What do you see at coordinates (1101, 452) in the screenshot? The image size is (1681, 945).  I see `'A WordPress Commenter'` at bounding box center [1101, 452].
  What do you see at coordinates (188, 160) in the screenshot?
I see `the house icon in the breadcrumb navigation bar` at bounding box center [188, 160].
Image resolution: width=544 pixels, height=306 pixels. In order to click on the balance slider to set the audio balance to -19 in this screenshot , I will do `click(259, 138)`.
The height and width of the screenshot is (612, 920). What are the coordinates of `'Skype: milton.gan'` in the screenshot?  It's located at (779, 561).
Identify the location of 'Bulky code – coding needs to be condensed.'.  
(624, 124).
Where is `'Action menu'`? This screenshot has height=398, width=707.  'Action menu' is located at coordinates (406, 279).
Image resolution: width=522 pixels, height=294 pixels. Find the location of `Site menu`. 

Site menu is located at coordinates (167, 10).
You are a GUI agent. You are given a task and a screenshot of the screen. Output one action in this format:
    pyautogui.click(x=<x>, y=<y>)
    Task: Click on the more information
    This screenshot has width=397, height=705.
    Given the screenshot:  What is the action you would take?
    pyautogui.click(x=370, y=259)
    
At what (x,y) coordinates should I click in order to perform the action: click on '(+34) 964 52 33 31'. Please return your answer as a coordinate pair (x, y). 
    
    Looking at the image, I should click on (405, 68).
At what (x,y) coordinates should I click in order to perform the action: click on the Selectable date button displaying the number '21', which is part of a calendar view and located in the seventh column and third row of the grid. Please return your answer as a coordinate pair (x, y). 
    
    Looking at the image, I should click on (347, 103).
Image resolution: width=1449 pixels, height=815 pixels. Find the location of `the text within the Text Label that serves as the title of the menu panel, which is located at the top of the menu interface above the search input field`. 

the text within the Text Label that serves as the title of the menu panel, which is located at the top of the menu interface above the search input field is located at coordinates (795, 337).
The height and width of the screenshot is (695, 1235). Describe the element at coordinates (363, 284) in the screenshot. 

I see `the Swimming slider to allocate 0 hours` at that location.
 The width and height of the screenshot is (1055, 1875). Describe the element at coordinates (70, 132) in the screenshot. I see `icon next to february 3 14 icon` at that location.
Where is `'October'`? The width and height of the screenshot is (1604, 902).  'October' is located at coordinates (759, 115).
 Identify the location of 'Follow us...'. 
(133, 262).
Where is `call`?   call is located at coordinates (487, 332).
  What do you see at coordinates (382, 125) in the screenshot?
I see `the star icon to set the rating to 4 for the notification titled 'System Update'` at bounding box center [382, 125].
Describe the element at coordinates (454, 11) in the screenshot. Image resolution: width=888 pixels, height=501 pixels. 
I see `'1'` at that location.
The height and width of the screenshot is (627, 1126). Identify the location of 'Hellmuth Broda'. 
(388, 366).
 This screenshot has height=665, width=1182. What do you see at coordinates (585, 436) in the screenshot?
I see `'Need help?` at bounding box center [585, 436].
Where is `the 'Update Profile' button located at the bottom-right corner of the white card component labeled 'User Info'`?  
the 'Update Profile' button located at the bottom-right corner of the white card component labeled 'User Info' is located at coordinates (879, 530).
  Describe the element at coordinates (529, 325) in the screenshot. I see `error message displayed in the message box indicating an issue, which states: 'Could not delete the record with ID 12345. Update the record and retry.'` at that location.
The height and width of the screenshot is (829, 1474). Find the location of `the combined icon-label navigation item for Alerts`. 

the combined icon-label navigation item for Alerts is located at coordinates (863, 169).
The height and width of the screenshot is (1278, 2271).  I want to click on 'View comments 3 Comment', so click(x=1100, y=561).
====================
**WHAT YOU WILL DO**
Please switch each "coordinate pair" in all of the data above to "pair of coordinates" and reproduce the lines with nothing else altered.

**WRITTEN ANSWER**
What do you see at coordinates (1101, 452) in the screenshot? The image size is (1681, 945).  I see `'A WordPress Commenter'` at bounding box center [1101, 452].
  What do you see at coordinates (188, 160) in the screenshot?
I see `the house icon in the breadcrumb navigation bar` at bounding box center [188, 160].
Image resolution: width=544 pixels, height=306 pixels. In order to click on the balance slider to set the audio balance to -19 in this screenshot , I will do `click(259, 138)`.
The height and width of the screenshot is (612, 920). What are the coordinates of `'Skype: milton.gan'` in the screenshot?  It's located at (779, 561).
Identify the location of 'Bulky code – coding needs to be condensed.'.  
(624, 124).
Where is `'Action menu'`? This screenshot has height=398, width=707.  'Action menu' is located at coordinates (406, 279).
Image resolution: width=522 pixels, height=294 pixels. Find the location of `Site menu`. 

Site menu is located at coordinates (167, 10).
You are a GUI agent. You are given a task and a screenshot of the screen. Output one action in this format:
    pyautogui.click(x=<x>, y=<y>)
    Task: Click on the more information
    This screenshot has width=397, height=705.
    Given the screenshot:  What is the action you would take?
    pyautogui.click(x=370, y=259)
    
At what (x,y) coordinates should I click in order to perform the action: click on '(+34) 964 52 33 31'. Please return your answer as a pair of coordinates (x, y). 
    
    Looking at the image, I should click on (405, 68).
At what (x,y) coordinates should I click in order to perform the action: click on the Selectable date button displaying the number '21', which is part of a calendar view and located in the seventh column and third row of the grid. Please return your answer as a pair of coordinates (x, y). 
    
    Looking at the image, I should click on (347, 103).
Image resolution: width=1449 pixels, height=815 pixels. Find the location of `the text within the Text Label that serves as the title of the menu panel, which is located at the top of the menu interface above the search input field`. 

the text within the Text Label that serves as the title of the menu panel, which is located at the top of the menu interface above the search input field is located at coordinates (795, 337).
The height and width of the screenshot is (695, 1235). Describe the element at coordinates (363, 284) in the screenshot. 

I see `the Swimming slider to allocate 0 hours` at that location.
 The width and height of the screenshot is (1055, 1875). Describe the element at coordinates (70, 132) in the screenshot. I see `icon next to february 3 14 icon` at that location.
Where is `'October'`? The width and height of the screenshot is (1604, 902).  'October' is located at coordinates (759, 115).
 Identify the location of 'Follow us...'. 
(133, 262).
Where is `call`?   call is located at coordinates (487, 332).
  What do you see at coordinates (382, 125) in the screenshot?
I see `the star icon to set the rating to 4 for the notification titled 'System Update'` at bounding box center [382, 125].
Describe the element at coordinates (454, 11) in the screenshot. Image resolution: width=888 pixels, height=501 pixels. 
I see `'1'` at that location.
The height and width of the screenshot is (627, 1126). Identify the location of 'Hellmuth Broda'. 
(388, 366).
 This screenshot has height=665, width=1182. What do you see at coordinates (585, 436) in the screenshot?
I see `'Need help?` at bounding box center [585, 436].
Where is `the 'Update Profile' button located at the bottom-right corner of the white card component labeled 'User Info'`?  
the 'Update Profile' button located at the bottom-right corner of the white card component labeled 'User Info' is located at coordinates (879, 530).
  Describe the element at coordinates (529, 325) in the screenshot. I see `error message displayed in the message box indicating an issue, which states: 'Could not delete the record with ID 12345. Update the record and retry.'` at that location.
The height and width of the screenshot is (829, 1474). Find the location of `the combined icon-label navigation item for Alerts`. 

the combined icon-label navigation item for Alerts is located at coordinates (863, 169).
The height and width of the screenshot is (1278, 2271).  I want to click on 'View comments 3 Comment', so click(x=1100, y=561).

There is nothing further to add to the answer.